Они палкой с трудом прогнали из огорода рогатого налётчика.
– И как только мы не заметили твой клад? Это всё наливка виновата! – смеялась Глаша.
– Причём тут напиток? Просто я глубоко закопала банку. Мы ночью немного не дорыли. Поэтому этот чёрт рогатый быстро нашёл мои денежки. И надо же, догадался
разбить банку, – оправдывалась Люся.
– А Яшка и правда, как настоящий козёл, упрямый! Мы его со двора, а ему, наверное, на вкус понравились твои деньги.

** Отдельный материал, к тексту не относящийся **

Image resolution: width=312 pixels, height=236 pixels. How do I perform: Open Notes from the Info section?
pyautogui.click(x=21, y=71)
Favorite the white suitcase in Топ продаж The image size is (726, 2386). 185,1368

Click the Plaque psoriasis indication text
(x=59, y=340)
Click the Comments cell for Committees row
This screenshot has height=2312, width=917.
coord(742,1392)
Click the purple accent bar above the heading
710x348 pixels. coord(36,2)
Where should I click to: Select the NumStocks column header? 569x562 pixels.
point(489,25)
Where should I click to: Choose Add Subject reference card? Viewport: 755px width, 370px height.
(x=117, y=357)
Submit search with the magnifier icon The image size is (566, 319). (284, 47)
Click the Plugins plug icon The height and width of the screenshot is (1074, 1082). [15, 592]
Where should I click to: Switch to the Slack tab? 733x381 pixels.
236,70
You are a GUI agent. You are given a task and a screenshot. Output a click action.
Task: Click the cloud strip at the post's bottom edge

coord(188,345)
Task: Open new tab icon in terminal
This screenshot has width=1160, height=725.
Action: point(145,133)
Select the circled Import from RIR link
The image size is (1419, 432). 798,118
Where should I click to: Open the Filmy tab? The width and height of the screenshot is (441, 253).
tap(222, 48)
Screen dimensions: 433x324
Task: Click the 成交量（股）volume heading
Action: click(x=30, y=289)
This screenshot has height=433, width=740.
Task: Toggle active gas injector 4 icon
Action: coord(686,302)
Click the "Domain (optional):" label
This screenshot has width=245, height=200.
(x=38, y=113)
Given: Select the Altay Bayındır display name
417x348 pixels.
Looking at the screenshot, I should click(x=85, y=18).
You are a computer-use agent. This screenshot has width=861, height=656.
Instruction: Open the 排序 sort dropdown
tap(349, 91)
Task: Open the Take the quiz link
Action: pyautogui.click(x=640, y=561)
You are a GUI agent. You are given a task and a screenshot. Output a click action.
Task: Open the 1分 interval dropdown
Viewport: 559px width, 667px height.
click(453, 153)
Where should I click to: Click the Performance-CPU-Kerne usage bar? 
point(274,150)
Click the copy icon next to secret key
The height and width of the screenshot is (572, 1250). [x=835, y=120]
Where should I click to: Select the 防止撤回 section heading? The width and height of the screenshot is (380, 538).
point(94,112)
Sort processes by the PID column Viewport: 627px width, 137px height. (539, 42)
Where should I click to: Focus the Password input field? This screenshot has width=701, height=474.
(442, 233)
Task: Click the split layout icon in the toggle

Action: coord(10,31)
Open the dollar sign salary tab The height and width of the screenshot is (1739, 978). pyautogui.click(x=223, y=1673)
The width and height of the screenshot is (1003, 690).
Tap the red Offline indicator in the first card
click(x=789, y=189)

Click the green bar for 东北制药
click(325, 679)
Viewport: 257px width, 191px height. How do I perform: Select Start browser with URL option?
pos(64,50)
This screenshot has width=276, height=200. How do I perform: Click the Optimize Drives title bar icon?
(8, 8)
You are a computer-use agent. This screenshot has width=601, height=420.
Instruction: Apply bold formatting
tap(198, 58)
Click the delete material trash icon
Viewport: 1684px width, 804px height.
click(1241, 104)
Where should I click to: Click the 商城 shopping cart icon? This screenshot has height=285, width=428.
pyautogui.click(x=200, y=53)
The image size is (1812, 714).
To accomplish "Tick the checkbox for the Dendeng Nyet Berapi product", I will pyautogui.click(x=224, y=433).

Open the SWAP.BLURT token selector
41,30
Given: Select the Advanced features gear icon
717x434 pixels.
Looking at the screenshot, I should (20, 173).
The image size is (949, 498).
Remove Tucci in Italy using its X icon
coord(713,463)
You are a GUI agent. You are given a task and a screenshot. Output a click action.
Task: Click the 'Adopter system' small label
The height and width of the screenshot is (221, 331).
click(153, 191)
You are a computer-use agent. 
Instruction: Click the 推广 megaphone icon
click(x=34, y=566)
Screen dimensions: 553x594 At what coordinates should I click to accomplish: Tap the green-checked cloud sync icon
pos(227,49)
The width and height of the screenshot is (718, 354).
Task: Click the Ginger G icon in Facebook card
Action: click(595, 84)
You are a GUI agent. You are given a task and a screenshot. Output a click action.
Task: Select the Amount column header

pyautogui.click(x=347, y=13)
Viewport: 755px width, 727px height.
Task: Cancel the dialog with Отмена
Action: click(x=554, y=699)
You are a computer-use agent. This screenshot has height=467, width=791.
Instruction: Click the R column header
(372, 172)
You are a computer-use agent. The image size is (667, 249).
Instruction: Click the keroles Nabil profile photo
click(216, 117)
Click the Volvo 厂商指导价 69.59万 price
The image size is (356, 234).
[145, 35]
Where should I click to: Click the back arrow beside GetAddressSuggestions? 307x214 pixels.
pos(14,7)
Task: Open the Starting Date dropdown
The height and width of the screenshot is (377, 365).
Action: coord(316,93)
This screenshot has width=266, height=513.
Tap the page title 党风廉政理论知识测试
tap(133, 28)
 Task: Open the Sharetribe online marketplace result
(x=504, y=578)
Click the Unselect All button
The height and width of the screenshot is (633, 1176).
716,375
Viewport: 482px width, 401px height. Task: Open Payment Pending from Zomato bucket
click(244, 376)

Пока Люся выпроваживала банкира, Глаша накидала в подол платья остатки вклада. Потом они забаррикадировали лаз.
– А деньги все грязные! Что делать, – Люся покачала головой.
– Вот именно, грязные, как и мы, – проворчала Глаша, – платья мы постираем, а с деньгами, что будем делать?
Находчивая Люся спокойно ответила подруге: – постираем.
Пока она стирала платья, Глаша приводила в порядок купюры. Но как их сушить? Это был вопрос вопросов. Потом она решила, что надо развесить их на веревке и посушить, как бельё.
– Конечно, ты хочешь, чтобы все козлы со своими хозяевами сбежались в мой двор на бесплатный аттракцион?
– А что делать?
Другого выхода не нашлось, и они повесили все купюры на верёвку рядом с платьями. Прищемили прищепками и сверху накрыли их простынёй. Хорошо успели вовремя, потому что опять послышался голос Нюры. Пока они были заняты делом, она успела не только поменять Люсины банкноты, но и потратить их.
– О! Бежит, как молодая козочка. Вот как молодит халява!
– Бабоньки, – громко звала подруг Нюра, – глядите, чего я набрала! И вместе с пакетами, набитыми разными продуктами, двинулась к террасе, на которой они отдыхали после праведных трудов.
– А чего это вы сухую простынь сушите?
– Тебе всё знать надо. Ты бы провизию сразу в холодильник к себе тащила, а то испортятся продукты, – расстроенно ответила ей Люся.
– А чего это они испортятся? А похвастаться я же должна?
– Хвастайся, хвастайся, мы ещё не обедали, – усмехнулась Люся.
Нюра остановилась и огляделась, как раз в том месте, где была обнаружена банка, и в полдороги до только что заделанного в заборе прохода на её территорию.
–Люсь, а Люсь? А чего это ты проход в заборе заложила? И когда только успела? Это мне, что сейчас возвращаться, да вокруг пёхать до своей калитки?
– Ты странная, Нюра. А калитка на что? Мне дыры в заборах не к чему. Примета плохая, денег не будет. А потом я скоро уезжаю, так что забор в порядке должен быть.
– А куда собрались?
– А ты с нами хочешь поехать, – спросила её Глаша.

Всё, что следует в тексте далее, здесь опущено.